Una gara molto nervosa per le atlete di spicco. La Wierer, al traguardo con un distacco di 1’11” dalla Oeberg, chiude con 5 errori al tiro così come la Vittozzi. Addirittura 6 per la Kuzmina. Nella graduatoria conclusiva della CdM, scarti compresi, la Wierer chiude con 904 punti, 882 per la Vittozzi. La Kuzmina è terza con 870, seguita dalla norvegese Roeiseland con 855.  Decisivo è stato il quarto e ultimo poligono, con un forte vento che ha disturbato non poco le atlete: qui Kuzmina sbaglia altre due volte, Wierer solo una.

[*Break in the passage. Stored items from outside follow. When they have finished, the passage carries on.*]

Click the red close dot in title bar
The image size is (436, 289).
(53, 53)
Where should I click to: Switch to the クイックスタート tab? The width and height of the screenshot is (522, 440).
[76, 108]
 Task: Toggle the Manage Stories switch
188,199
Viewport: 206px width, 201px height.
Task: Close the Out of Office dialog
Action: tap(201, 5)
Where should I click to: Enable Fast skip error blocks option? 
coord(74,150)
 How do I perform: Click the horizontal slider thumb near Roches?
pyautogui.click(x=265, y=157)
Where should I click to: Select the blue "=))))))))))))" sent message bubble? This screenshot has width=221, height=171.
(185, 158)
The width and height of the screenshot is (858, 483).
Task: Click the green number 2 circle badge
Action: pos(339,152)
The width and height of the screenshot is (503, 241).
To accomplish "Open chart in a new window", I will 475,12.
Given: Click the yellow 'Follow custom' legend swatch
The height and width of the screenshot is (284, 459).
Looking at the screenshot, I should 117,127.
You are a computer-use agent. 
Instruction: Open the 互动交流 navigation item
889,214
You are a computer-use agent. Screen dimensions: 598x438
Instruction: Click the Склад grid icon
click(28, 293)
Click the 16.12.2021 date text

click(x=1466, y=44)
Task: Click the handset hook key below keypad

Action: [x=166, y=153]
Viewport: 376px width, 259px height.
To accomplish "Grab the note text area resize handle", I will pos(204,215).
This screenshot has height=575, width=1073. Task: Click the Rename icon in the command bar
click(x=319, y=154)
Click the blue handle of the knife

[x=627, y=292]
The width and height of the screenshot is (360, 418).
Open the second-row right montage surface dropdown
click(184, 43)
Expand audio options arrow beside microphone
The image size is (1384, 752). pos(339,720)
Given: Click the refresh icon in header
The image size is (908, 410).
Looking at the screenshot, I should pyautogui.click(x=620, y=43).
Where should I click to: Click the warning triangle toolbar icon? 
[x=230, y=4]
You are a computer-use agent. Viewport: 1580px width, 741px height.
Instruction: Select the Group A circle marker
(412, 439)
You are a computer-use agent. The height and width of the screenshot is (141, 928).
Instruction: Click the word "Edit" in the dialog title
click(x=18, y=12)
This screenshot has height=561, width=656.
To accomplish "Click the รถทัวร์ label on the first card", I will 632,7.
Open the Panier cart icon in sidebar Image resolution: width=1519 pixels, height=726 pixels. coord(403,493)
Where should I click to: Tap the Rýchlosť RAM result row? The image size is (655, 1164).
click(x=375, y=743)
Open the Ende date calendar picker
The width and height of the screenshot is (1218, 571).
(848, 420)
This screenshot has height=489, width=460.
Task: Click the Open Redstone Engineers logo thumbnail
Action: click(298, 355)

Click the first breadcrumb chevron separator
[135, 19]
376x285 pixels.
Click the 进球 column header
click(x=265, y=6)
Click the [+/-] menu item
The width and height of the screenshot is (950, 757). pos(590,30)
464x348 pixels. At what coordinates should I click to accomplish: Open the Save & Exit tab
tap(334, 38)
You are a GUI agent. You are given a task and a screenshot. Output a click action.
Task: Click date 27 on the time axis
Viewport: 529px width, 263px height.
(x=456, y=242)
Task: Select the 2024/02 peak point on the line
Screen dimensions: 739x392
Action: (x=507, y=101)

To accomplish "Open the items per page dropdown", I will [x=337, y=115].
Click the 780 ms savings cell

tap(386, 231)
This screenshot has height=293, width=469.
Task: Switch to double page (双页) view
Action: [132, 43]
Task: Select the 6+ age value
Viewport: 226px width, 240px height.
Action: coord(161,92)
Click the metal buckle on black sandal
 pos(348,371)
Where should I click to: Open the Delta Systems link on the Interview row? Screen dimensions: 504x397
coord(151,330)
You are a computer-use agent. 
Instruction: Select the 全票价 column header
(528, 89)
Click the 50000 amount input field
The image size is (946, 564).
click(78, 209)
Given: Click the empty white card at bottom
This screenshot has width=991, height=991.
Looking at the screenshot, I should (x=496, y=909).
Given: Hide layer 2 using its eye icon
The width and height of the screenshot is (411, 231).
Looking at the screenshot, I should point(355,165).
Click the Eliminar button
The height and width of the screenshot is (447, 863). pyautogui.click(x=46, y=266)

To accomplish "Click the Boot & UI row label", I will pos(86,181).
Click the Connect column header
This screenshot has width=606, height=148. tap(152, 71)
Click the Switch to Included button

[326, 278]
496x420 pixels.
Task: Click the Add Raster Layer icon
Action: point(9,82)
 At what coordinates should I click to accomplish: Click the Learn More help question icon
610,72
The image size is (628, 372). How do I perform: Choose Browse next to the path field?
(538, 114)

Lisa Vittozzi trova addirittura un 5/5 che la rimette alle spalle della connazionale, per un finale tutto a tinte azzurre. E le tre grandi rivali arrivano al traguardo quasi appaiate, con Kuzmina decima e Wierer che decide di farsi superare da Vittozzi: la giornata termina quindi con un 11° e un 12° posto per le due regine italiane del Biathlon.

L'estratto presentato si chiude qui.